## [Tasks for this exercise]
a) According to the article on the cancer guidelines study, which organization supported over one-third of the clinical trials cited as evidence in the guidelines?
b) Continue the article on the cancer guidelines study from its last sentence.

## [Source extract]
In a new study of clinical guidelines for cancer, papers from researchers based in the UK are cited nearly three times more often than would be expected.

The study, reported this week in the British Journal of Cancer, examined 43 clinical guidelines from the National Institute for Health and Clinical Excellence and the Scottish Medicines Consortium. It also found that Cancer Research UK supported over one-third of the clinical trials which were cited as evidence in these guidelines, a larger share than those supported either by the pharmaceutical industry as a whole or the UK government.

Researchers from universities, hospitals and institutes based in Oxford, Cambridge, Edinburgh and Glasgow were most frequently cited in the guidelines, which form the basis of the clinical care given to cancer patients and are devised from an evidence base which includes peer-reviewed research.

The findings demonstrate the real practical impact of British research funding and that cancer research in the UK is “punching above its weight,” said lead author Professor Richard Sullivan, who conducted the study when he was director of clinical programmes at Cancer Research UK, and is now at the London School of Economics and the European Cancer Research Managers Foundation.

"Even taking into account the fact that UK clinical guidelines are inevitably going to be skewed in favour of UK-based research because of the make-up of our healthcare services, we still found that the impact of UK cancer research on clinical practice was disproportionately higher than would be expected – which is a credit to the exceptionally strong research base that we have in this country,” said Prof Sullivan.

Stored records
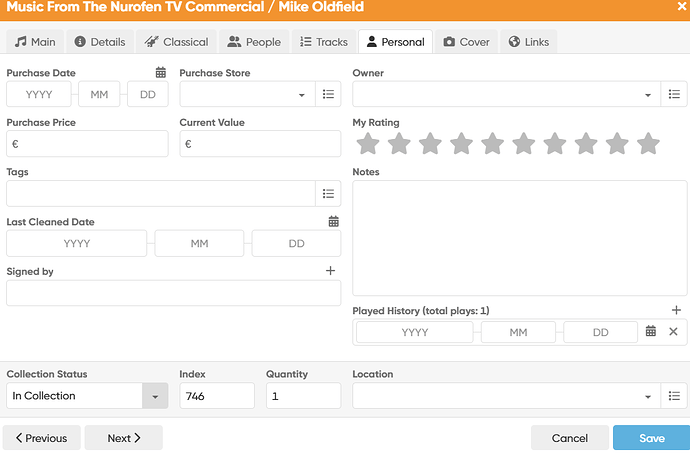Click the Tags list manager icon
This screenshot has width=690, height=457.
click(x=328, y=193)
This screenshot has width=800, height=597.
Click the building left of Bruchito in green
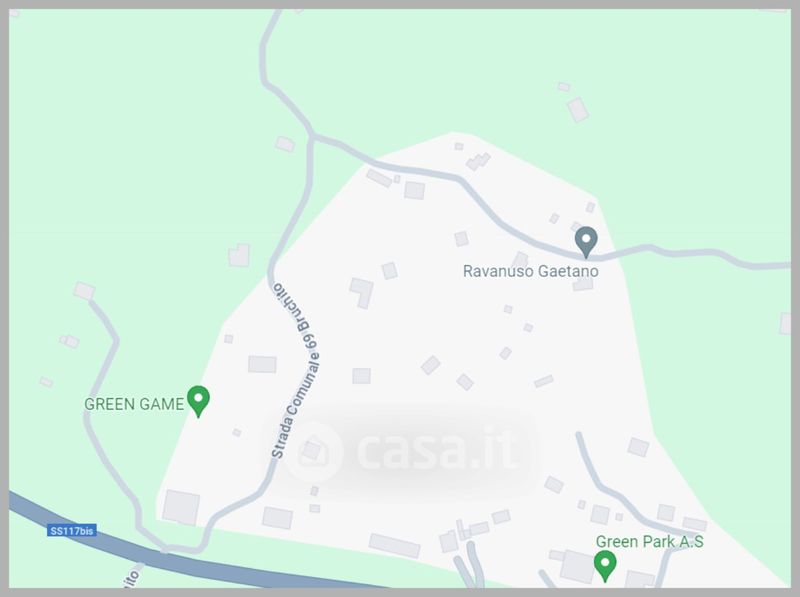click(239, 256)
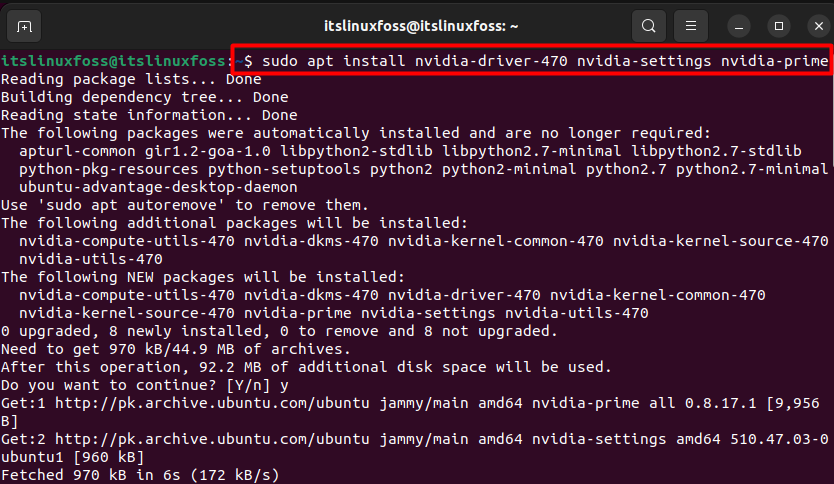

## [Task-by-task results]
a) Cancer Research UK.

b)
The study also revealed indirect evidence that UK cancer research has as impact internationally, particularly in western Europe. While such research conducted in the UK contributes to around 6.5% of oncology research globally, nearly 20% of cancer research emanating from the UK contributed to the 43 NICE clinical guidelines which were devised before 2006, it revealed.

The findings were welcomed by Kate Law, director of clinical trials at Cancer Research UK, who pointed out that NICE is seen to be a world leader in the development of quality, evidence-based guidelines for cancer care. Therefore, she added: “It's crucial that the government and NHS work together to ensure that these guidelines are being uniformly implemented across the country so that all cancer patients can benefit from them.”

- The study analysed just over 3,000 references cited across almost 800 research papers over 25 years. The peak years of guideline references were 1999-2001.